- What needs to be done: Can you reproduce the data beneath, keeping every line exact?

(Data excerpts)
=-=-=-=-=

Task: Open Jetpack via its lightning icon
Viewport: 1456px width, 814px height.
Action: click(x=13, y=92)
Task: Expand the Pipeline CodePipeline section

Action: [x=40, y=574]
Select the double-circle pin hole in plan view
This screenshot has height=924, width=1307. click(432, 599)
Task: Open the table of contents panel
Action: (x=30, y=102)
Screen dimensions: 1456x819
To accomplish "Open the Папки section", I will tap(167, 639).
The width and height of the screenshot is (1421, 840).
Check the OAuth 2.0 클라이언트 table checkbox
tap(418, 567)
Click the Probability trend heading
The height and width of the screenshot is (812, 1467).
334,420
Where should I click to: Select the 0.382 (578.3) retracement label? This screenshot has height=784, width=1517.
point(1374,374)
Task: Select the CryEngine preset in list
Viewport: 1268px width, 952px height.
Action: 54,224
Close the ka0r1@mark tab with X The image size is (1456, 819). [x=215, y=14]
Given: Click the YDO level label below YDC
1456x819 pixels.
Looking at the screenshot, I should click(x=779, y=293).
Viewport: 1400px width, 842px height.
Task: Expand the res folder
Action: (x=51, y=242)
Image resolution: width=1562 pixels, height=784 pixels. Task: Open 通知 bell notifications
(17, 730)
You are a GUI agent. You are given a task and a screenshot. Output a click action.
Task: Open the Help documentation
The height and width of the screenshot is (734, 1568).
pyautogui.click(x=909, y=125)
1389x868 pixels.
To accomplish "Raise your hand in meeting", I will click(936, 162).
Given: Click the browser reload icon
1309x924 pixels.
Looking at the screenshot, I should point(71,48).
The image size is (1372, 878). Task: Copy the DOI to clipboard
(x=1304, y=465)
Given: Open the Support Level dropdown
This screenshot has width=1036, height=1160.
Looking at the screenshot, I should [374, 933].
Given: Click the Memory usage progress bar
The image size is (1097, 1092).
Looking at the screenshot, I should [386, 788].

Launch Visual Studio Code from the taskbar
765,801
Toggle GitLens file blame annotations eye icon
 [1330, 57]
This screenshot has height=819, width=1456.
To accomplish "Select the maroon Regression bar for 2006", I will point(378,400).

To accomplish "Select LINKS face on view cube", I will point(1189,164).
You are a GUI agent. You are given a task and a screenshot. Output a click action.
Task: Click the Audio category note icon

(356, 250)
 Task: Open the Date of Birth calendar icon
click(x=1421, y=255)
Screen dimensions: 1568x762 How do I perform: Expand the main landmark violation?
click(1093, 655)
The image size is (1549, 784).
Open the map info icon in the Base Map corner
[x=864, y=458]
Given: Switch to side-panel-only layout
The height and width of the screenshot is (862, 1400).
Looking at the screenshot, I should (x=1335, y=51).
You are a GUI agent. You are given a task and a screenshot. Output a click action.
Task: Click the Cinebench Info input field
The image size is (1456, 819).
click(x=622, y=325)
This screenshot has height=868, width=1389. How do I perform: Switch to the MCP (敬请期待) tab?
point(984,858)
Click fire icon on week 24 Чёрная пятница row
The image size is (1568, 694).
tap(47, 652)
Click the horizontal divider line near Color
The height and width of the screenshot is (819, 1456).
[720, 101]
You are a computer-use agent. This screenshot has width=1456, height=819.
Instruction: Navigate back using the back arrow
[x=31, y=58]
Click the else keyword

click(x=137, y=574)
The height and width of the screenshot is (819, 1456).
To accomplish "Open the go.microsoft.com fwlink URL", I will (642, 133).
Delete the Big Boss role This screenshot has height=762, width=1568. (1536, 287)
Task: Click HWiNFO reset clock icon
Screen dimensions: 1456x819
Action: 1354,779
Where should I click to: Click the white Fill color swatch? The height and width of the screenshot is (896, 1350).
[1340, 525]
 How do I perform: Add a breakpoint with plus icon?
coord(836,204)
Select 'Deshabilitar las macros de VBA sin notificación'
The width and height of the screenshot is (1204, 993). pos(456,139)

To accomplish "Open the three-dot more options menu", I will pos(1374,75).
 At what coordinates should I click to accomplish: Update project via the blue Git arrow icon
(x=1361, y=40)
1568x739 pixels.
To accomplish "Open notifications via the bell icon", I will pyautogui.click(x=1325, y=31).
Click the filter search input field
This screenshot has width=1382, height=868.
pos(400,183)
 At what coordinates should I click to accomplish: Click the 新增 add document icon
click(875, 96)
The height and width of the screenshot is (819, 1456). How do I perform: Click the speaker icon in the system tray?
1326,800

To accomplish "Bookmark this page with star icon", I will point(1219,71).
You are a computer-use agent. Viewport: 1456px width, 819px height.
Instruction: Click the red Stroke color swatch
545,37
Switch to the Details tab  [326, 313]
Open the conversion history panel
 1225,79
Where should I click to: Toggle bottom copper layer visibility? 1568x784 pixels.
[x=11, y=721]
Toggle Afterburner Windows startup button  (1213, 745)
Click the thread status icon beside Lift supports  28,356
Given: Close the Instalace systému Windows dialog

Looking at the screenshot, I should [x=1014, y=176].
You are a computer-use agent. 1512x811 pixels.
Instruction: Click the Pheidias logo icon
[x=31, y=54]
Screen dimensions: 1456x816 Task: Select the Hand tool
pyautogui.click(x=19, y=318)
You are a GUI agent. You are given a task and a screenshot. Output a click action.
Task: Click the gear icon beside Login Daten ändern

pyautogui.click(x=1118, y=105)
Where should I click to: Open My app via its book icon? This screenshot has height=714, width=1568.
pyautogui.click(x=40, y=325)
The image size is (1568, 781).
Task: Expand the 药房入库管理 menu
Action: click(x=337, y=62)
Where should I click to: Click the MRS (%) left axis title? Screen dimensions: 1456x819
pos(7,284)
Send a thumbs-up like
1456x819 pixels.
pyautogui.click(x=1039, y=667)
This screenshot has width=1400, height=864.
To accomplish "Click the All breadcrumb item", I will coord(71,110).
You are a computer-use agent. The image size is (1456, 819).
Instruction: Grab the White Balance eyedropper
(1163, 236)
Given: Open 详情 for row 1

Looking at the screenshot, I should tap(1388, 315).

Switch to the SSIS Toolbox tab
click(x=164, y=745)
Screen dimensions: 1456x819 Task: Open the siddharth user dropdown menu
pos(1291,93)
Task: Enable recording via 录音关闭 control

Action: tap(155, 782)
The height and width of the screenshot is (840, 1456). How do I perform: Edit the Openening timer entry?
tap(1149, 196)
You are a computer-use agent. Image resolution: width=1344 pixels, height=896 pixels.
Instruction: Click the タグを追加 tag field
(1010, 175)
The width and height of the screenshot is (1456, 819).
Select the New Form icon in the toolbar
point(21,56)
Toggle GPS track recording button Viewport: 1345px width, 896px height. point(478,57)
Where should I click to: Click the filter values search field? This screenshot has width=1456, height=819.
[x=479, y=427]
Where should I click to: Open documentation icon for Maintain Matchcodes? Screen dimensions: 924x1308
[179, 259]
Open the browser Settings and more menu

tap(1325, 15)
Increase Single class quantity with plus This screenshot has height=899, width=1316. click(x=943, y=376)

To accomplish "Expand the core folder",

=-=-=-=-=

- Written reply:
Task: Open Jetpack via its lightning icon
Viewport: 1456px width, 814px height.
Action: click(x=13, y=92)
Task: Expand the Pipeline CodePipeline section

Action: [x=40, y=574]
Select the double-circle pin hole in plan view
This screenshot has height=924, width=1307. click(432, 599)
Task: Open the table of contents panel
Action: (x=30, y=102)
Screen dimensions: 1456x819
To accomplish "Open the Папки section", I will tap(167, 639).
The width and height of the screenshot is (1421, 840).
Check the OAuth 2.0 클라이언트 table checkbox
tap(418, 567)
Click the Probability trend heading
The height and width of the screenshot is (812, 1467).
334,420
Where should I click to: Select the 0.382 (578.3) retracement label? This screenshot has height=784, width=1517.
point(1374,374)
Task: Select the CryEngine preset in list
Viewport: 1268px width, 952px height.
Action: 54,224
Close the ka0r1@mark tab with X The image size is (1456, 819). [x=215, y=14]
Given: Click the YDO level label below YDC
1456x819 pixels.
Looking at the screenshot, I should click(x=779, y=293).
Viewport: 1400px width, 842px height.
Task: Expand the res folder
Action: (x=51, y=242)
Image resolution: width=1562 pixels, height=784 pixels. Task: Open 通知 bell notifications
(17, 730)
You are a GUI agent. You are given a task and a screenshot. Output a click action.
Task: Open the Help documentation
The height and width of the screenshot is (734, 1568).
pyautogui.click(x=909, y=125)
1389x868 pixels.
To accomplish "Raise your hand in meeting", I will click(936, 162).
Given: Click the browser reload icon
1309x924 pixels.
Looking at the screenshot, I should point(71,48).
The image size is (1372, 878). Task: Copy the DOI to clipboard
(x=1304, y=465)
Given: Open the Support Level dropdown
This screenshot has width=1036, height=1160.
Looking at the screenshot, I should [374, 933].
Given: Click the Memory usage progress bar
The image size is (1097, 1092).
Looking at the screenshot, I should [386, 788].

Launch Visual Studio Code from the taskbar
765,801
Toggle GitLens file blame annotations eye icon
 [1330, 57]
This screenshot has height=819, width=1456.
To accomplish "Select the maroon Regression bar for 2006", I will point(378,400).

To accomplish "Select LINKS face on view cube", I will point(1189,164).
You are a GUI agent. You are given a task and a screenshot. Output a click action.
Task: Click the Audio category note icon

(356, 250)
 Task: Open the Date of Birth calendar icon
click(x=1421, y=255)
Screen dimensions: 1568x762 How do I perform: Expand the main landmark violation?
click(1093, 655)
The image size is (1549, 784).
Open the map info icon in the Base Map corner
[x=864, y=458]
Given: Switch to side-panel-only layout
The height and width of the screenshot is (862, 1400).
Looking at the screenshot, I should (x=1335, y=51).
You are a GUI agent. You are given a task and a screenshot. Output a click action.
Task: Click the Cinebench Info input field
The image size is (1456, 819).
click(x=622, y=325)
This screenshot has height=868, width=1389. How do I perform: Switch to the MCP (敬请期待) tab?
point(984,858)
Click fire icon on week 24 Чёрная пятница row
The image size is (1568, 694).
tap(47, 652)
Click the horizontal divider line near Color
The height and width of the screenshot is (819, 1456).
[720, 101]
You are a computer-use agent. This screenshot has width=1456, height=819.
Instruction: Navigate back using the back arrow
[x=31, y=58]
Click the else keyword

click(x=137, y=574)
The height and width of the screenshot is (819, 1456).
To accomplish "Open the go.microsoft.com fwlink URL", I will (642, 133).
Delete the Big Boss role This screenshot has height=762, width=1568. (1536, 287)
Task: Click HWiNFO reset clock icon
Screen dimensions: 1456x819
Action: 1354,779
Where should I click to: Click the white Fill color swatch? The height and width of the screenshot is (896, 1350).
[1340, 525]
 How do I perform: Add a breakpoint with plus icon?
coord(836,204)
Select 'Deshabilitar las macros de VBA sin notificación'
The width and height of the screenshot is (1204, 993). pos(456,139)

To accomplish "Open the three-dot more options menu", I will pos(1374,75).
 At what coordinates should I click to accomplish: Update project via the blue Git arrow icon
(x=1361, y=40)
1568x739 pixels.
To accomplish "Open notifications via the bell icon", I will pyautogui.click(x=1325, y=31).
Click the filter search input field
This screenshot has width=1382, height=868.
pos(400,183)
 At what coordinates should I click to accomplish: Click the 新增 add document icon
click(875, 96)
The height and width of the screenshot is (819, 1456). How do I perform: Click the speaker icon in the system tray?
1326,800

To accomplish "Bookmark this page with star icon", I will point(1219,71).
You are a computer-use agent. Viewport: 1456px width, 819px height.
Instruction: Click the red Stroke color swatch
545,37
Switch to the Details tab  [326, 313]
Open the conversion history panel
 1225,79
Where should I click to: Toggle bottom copper layer visibility? 1568x784 pixels.
[x=11, y=721]
Toggle Afterburner Windows startup button  (1213, 745)
Click the thread status icon beside Lift supports  28,356
Given: Close the Instalace systému Windows dialog

Looking at the screenshot, I should [x=1014, y=176].
You are a computer-use agent. 1512x811 pixels.
Instruction: Click the Pheidias logo icon
[x=31, y=54]
Screen dimensions: 1456x816 Task: Select the Hand tool
pyautogui.click(x=19, y=318)
You are a GUI agent. You are given a task and a screenshot. Output a click action.
Task: Click the gear icon beside Login Daten ändern

pyautogui.click(x=1118, y=105)
Where should I click to: Open My app via its book icon? This screenshot has height=714, width=1568.
pyautogui.click(x=40, y=325)
The image size is (1568, 781).
Task: Expand the 药房入库管理 menu
Action: click(x=337, y=62)
Where should I click to: Click the MRS (%) left axis title? Screen dimensions: 1456x819
pos(7,284)
Send a thumbs-up like
1456x819 pixels.
pyautogui.click(x=1039, y=667)
This screenshot has width=1400, height=864.
To accomplish "Click the All breadcrumb item", I will coord(71,110).
You are a computer-use agent. The image size is (1456, 819).
Instruction: Grab the White Balance eyedropper
(1163, 236)
Given: Open 详情 for row 1

Looking at the screenshot, I should tap(1388, 315).

Switch to the SSIS Toolbox tab
click(x=164, y=745)
Screen dimensions: 1456x819 Task: Open the siddharth user dropdown menu
pos(1291,93)
Task: Enable recording via 录音关闭 control

Action: tap(155, 782)
The height and width of the screenshot is (840, 1456). How do I perform: Edit the Openening timer entry?
tap(1149, 196)
You are a computer-use agent. Image resolution: width=1344 pixels, height=896 pixels.
Instruction: Click the タグを追加 tag field
(1010, 175)
The width and height of the screenshot is (1456, 819).
Select the New Form icon in the toolbar
point(21,56)
Toggle GPS track recording button Viewport: 1345px width, 896px height. point(478,57)
Where should I click to: Click the filter values search field? This screenshot has width=1456, height=819.
[x=479, y=427]
Where should I click to: Open documentation icon for Maintain Matchcodes? Screen dimensions: 924x1308
[179, 259]
Open the browser Settings and more menu

tap(1325, 15)
Increase Single class quantity with plus This screenshot has height=899, width=1316. click(x=943, y=376)

To accomplish "Expand the core folder",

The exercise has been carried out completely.